● WORK REQUEST: From the entries below, retype only the lines from the one with "Image resolution: width=1078" through the one with "The height and width of the screenshot is (602, 816).", exactly as written.

● TASK INPUTS:
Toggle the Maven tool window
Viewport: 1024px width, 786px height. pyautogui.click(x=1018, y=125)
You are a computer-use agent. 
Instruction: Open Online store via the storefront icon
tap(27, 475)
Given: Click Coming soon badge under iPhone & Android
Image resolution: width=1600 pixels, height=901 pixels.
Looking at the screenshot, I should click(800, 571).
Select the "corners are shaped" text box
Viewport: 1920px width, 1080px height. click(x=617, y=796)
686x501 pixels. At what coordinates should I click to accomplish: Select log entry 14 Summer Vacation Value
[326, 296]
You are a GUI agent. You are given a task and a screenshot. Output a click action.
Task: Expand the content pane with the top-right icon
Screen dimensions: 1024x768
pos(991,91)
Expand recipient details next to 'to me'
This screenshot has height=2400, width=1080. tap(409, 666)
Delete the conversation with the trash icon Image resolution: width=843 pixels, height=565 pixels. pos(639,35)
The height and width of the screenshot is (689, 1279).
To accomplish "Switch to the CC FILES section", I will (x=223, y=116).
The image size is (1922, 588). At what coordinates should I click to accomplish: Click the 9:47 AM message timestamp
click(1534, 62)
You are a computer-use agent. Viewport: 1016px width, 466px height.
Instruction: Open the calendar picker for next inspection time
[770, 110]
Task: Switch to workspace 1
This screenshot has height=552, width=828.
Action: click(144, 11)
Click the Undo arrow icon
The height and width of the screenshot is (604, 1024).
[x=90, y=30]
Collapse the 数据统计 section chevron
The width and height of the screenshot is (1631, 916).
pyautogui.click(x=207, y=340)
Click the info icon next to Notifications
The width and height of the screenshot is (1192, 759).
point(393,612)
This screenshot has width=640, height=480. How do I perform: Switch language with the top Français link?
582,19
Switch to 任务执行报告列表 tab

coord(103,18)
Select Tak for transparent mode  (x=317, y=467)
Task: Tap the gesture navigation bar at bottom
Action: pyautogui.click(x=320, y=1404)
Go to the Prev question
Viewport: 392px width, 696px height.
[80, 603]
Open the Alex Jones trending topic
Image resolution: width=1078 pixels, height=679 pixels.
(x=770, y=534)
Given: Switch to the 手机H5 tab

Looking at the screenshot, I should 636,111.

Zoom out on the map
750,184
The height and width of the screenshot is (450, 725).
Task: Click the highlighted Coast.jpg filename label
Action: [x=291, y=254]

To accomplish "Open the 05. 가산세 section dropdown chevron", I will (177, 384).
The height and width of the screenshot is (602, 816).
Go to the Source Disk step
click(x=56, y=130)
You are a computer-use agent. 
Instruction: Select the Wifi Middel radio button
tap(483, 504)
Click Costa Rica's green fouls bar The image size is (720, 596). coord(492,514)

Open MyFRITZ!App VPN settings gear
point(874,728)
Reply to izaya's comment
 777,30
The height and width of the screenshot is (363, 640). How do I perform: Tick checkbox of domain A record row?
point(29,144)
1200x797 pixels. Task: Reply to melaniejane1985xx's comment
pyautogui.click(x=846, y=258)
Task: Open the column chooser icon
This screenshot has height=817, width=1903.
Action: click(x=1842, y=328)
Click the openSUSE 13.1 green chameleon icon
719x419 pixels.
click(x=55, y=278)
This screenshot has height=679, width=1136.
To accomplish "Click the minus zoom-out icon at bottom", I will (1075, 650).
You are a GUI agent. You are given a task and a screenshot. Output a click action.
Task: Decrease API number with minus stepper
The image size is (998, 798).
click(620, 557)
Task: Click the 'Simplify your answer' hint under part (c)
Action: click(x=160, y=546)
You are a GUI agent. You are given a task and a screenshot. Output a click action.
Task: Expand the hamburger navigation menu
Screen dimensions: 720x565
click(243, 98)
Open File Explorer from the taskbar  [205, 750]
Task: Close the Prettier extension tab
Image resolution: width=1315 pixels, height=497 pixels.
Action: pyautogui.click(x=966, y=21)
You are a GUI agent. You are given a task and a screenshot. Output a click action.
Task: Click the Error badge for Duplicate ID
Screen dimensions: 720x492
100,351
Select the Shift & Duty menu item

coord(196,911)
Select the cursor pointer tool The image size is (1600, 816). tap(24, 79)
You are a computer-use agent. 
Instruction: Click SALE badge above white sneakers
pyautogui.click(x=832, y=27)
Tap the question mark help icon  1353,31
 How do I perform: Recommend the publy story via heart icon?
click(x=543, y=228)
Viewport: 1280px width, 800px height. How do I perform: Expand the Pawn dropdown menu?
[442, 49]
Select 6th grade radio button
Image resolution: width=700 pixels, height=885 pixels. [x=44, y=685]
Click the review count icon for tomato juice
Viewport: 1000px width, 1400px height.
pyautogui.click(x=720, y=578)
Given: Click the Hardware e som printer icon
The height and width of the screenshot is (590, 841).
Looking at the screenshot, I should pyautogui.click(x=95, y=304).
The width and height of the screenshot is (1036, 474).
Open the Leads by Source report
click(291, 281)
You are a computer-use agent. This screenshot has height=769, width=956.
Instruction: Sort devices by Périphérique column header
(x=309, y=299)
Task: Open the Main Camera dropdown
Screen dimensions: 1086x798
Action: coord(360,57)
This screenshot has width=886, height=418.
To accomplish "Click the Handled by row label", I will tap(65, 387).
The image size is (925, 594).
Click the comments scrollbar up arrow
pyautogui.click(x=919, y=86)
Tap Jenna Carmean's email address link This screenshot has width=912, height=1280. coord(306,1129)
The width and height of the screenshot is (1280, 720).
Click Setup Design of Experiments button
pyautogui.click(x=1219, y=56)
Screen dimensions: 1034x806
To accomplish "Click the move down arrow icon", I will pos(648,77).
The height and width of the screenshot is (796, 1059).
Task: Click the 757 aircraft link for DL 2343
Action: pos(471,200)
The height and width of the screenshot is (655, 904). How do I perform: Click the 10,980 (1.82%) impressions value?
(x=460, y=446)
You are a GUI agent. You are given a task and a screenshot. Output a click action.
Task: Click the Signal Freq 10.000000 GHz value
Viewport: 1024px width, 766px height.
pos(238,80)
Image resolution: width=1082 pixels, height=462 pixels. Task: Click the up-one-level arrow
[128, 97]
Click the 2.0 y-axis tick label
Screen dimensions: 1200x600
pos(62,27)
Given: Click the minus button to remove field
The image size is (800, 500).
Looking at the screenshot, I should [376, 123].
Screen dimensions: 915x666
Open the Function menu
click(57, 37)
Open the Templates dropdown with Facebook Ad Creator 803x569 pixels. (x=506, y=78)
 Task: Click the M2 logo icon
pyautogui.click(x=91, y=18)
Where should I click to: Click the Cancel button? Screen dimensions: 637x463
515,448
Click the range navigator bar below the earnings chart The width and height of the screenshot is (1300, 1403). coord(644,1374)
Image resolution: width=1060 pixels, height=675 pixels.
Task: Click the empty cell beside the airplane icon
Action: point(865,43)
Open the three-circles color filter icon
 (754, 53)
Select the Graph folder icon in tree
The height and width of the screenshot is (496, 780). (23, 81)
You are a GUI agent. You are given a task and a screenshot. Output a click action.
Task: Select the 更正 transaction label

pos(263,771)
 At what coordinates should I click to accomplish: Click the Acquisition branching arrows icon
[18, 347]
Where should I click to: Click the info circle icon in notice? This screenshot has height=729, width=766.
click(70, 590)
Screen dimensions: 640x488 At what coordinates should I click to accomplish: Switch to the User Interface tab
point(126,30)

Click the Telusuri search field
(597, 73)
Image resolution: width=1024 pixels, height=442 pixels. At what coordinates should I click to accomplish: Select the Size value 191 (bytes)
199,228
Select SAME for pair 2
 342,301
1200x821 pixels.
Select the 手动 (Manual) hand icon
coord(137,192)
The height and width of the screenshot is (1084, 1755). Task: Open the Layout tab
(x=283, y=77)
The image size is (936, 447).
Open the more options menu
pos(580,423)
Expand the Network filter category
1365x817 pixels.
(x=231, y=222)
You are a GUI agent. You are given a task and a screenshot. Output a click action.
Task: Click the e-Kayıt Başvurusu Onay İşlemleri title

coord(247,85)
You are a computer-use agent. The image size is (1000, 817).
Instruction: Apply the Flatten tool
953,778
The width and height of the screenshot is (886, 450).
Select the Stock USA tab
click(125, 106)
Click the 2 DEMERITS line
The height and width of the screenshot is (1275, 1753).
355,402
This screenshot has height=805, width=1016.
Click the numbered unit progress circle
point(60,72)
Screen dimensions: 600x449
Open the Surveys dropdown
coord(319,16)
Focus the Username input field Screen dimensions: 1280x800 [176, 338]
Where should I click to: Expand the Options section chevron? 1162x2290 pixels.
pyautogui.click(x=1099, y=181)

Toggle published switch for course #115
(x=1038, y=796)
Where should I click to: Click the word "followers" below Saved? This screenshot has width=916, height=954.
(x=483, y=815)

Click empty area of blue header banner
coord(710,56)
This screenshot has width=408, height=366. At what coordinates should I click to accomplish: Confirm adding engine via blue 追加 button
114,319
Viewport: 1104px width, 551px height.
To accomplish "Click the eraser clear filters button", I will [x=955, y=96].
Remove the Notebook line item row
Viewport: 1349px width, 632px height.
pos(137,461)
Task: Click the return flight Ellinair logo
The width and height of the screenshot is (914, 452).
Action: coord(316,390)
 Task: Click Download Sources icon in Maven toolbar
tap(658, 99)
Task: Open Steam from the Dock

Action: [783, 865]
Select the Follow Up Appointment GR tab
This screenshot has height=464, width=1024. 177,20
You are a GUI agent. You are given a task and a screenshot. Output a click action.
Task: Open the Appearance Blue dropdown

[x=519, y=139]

● TASK ANSWER:
Image resolution: width=1078 pixels, height=679 pixels.
(x=770, y=534)
Given: Switch to the 手机H5 tab

Looking at the screenshot, I should 636,111.

Zoom out on the map
750,184
The height and width of the screenshot is (450, 725).
Task: Click the highlighted Coast.jpg filename label
Action: [x=291, y=254]

To accomplish "Open the 05. 가산세 section dropdown chevron", I will (177, 384).
The height and width of the screenshot is (602, 816).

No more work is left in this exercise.